Shelter has called for more affordable family-sized housing after a survey on the extent of overcrowding in England.
The statutory definition allows living rooms to be used as sleeping areas
Children were sleeping with their parent or parents in three-quarters of the 505 overcrowded households that completed the housing charity's survey.
A quarter had children sleeping in living or dining rooms and a tenth had teenagers of different sexes sharing.
Shelter said: "In 21st Century Britain, having adequate space in which to live ought to be a realistic expectation."
"For one in 10 children in this country, living conditions have more in common with the Dickensian era, when the statutory definition was first drawn up, than those expected of a modern, thriving nation," director Adam Sampson said.
The following should have one bedroom:
Single adults over 21
Pairs of children under 10
Pairs of same sex children aged 10-21
*Benchmark used by Shelter and in government and social research since 1960s
"The health, education and future chances of thousands of youngsters are being blighted by cramped conditions."
In all, 77% of those who responded to Shelter's questionnaire strongly agreed that overcrowding harmed family relationships.
Some 81% said there was no room for their children to play and 71% that overcrowding affected the health of family members.

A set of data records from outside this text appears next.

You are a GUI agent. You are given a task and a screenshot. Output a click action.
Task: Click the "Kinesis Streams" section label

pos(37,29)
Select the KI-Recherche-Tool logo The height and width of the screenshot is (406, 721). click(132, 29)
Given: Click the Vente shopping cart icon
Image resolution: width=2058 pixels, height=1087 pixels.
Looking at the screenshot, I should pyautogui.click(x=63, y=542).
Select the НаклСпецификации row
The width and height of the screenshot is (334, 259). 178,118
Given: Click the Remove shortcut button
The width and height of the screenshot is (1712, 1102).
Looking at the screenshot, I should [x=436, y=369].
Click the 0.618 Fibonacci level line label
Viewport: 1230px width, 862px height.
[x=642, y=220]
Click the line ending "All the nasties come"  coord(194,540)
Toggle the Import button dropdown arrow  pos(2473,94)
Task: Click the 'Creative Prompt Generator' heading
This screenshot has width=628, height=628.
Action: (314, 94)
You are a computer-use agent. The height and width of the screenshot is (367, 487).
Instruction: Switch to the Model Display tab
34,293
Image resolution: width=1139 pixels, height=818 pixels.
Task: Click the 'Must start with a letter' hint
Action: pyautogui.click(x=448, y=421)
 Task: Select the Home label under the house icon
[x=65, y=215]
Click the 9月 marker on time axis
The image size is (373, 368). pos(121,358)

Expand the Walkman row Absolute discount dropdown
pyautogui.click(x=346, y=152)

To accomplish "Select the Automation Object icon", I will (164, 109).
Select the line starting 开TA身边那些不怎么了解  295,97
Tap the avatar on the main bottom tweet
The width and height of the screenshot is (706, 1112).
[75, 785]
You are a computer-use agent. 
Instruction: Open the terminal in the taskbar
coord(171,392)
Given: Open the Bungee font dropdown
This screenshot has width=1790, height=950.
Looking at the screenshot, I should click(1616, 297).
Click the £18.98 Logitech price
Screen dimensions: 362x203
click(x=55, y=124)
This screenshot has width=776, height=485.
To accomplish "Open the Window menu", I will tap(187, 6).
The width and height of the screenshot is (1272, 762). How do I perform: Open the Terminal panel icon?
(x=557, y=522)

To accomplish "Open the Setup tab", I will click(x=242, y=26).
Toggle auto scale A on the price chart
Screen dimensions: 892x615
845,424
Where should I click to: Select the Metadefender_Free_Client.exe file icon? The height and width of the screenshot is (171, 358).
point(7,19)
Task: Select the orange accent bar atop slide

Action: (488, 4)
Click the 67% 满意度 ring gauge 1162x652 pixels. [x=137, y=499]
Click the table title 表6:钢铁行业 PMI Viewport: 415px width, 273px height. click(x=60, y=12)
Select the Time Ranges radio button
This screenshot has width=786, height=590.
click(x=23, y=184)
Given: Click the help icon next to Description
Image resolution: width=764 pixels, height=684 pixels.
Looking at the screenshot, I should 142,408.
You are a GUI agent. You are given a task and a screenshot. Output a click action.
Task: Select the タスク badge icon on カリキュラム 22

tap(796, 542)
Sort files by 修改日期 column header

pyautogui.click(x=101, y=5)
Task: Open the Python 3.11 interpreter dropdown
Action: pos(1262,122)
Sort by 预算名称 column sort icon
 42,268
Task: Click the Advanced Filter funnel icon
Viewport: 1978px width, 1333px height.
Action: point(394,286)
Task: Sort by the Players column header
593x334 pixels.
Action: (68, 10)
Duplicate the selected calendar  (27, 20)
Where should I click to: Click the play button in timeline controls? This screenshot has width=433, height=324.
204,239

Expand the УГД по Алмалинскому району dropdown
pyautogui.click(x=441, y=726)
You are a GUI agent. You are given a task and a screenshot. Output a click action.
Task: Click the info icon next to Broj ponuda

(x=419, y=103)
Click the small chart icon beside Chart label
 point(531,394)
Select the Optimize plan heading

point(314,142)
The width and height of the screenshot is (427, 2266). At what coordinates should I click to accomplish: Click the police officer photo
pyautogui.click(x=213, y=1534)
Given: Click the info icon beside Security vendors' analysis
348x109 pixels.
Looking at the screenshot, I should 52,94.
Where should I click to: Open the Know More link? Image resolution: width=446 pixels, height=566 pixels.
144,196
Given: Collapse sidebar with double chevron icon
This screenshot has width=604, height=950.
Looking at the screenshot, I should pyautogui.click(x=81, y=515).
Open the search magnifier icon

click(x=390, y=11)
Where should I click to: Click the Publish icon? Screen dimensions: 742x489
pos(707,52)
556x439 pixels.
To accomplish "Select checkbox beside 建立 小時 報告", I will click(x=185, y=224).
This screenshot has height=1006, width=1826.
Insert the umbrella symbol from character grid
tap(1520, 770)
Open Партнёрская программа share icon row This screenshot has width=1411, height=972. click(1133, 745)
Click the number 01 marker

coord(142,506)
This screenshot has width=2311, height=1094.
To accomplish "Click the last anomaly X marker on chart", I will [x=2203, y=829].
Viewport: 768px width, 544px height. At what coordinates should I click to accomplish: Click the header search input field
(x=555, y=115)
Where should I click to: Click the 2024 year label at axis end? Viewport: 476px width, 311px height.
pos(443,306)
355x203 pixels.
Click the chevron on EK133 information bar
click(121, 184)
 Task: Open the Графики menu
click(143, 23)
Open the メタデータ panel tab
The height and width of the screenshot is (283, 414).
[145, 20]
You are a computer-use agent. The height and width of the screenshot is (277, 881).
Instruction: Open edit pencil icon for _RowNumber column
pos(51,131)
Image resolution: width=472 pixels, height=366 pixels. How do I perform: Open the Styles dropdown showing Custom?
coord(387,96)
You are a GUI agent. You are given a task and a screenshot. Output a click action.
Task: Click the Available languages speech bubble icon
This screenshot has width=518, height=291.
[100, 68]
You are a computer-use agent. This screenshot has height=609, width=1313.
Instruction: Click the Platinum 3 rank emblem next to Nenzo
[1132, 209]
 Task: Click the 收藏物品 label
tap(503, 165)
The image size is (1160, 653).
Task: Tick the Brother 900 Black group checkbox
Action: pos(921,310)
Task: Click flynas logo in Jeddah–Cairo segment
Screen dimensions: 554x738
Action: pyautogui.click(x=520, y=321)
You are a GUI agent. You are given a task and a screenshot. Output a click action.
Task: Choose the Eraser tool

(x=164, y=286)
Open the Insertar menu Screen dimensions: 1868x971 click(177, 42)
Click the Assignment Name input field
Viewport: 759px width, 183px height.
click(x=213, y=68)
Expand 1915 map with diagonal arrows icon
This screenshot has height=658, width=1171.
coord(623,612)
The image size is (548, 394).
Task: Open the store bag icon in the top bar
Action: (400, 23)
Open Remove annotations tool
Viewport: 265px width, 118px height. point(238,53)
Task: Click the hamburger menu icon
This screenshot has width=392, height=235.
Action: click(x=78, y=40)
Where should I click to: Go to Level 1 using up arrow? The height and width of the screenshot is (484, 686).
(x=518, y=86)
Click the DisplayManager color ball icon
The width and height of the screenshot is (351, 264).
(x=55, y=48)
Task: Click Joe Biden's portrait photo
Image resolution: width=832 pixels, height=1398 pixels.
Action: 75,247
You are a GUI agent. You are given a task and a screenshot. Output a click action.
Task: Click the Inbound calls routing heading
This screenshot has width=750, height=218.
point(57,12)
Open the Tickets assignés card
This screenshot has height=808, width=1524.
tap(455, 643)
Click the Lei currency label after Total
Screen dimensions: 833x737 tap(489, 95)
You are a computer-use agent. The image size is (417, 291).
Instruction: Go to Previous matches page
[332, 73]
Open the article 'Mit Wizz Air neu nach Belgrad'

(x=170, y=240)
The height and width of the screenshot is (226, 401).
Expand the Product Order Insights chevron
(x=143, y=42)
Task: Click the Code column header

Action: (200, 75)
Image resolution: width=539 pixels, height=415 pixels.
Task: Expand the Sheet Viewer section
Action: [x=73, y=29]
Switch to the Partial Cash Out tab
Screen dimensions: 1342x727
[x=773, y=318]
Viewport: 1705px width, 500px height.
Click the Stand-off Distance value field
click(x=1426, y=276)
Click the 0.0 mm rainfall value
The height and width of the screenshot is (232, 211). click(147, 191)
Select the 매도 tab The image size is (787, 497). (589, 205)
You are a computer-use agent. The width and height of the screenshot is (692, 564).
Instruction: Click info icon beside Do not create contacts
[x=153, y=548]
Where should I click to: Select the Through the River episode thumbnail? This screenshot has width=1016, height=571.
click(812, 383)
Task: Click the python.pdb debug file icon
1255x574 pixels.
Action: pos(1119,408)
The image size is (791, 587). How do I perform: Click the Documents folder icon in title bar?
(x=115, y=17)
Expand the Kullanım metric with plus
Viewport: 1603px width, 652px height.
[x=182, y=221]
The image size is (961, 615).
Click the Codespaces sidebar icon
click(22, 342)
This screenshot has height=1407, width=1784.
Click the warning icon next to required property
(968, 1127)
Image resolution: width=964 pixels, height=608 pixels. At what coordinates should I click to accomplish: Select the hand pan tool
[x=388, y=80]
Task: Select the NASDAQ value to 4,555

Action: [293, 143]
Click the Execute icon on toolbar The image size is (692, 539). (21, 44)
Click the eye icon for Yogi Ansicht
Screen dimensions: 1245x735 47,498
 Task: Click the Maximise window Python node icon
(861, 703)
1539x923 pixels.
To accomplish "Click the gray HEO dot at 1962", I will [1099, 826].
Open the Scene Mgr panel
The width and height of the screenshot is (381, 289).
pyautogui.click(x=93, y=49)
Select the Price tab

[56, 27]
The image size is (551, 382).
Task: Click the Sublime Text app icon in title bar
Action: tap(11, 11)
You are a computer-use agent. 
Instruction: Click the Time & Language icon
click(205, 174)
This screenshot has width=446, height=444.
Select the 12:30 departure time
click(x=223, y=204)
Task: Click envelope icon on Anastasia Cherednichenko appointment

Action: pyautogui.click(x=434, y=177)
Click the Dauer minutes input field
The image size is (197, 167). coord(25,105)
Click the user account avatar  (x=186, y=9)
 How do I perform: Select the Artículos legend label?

Respondents from black and minority ethnic groups were twice as likely as white British families to be severely overcrowded - defined as lacking two or more bedrooms under the Bedroom Standard.
Shelter has called for more "affordable, family-sized homes with adequately sized rooms, storage and outside space".
It has also recommended introducing a 10-year target on overcrowding.
The charity has urged the government to revise the 1935 statutory definition to reflect the Bedroom Standard, which has been used in research since the 1960s.
Shelter estimated that around 20,000 households in England would be considered overcrowded under the statutory definition, compared to 473,000 under the Bedroom Standard.
The power to change the standard is included in the Housing Act 2004, which was granted Royal assent in November last year.
Mr Sampson said: "Ministers must grasp the nettle and introduce a definition of overcrowding that reflects a modern understanding of the need for space and privacy."
Short-term, Shelter is urging an emergency programme of acquisitions in areas where there are acute housing shortages.
Little privacy 92%
Depression, anxiety or stress 86%
No room to play 84%
Children to fight 81%
Sleep disturbance 75
Can't have friends over 72%
Difficulties with daily routines 72%
Reading/homework to be more difficult 70%
Harm to children's health 68%
Illness to spread faster 68%
*Shelter's Full House survey
Additionally, it would like increased measures to discourage private owners from leaving houses empty.
Other recommendations include a review of the financial practices of housing providers and funders to ensure that funding and value-for-money criteria do not prevent larger homes being built.
For example, it says grants could be allocated "per bed" rather than "per unit".
Shelter sent out surveys to 2,788 households who were on local authority or registered social landlord transfer or waiting lists as a result of overcrowding, in seven areas.
These were: Luton, Leicester, Bradford and the London boroughs of Tower Hamlets, Hackney and Islington.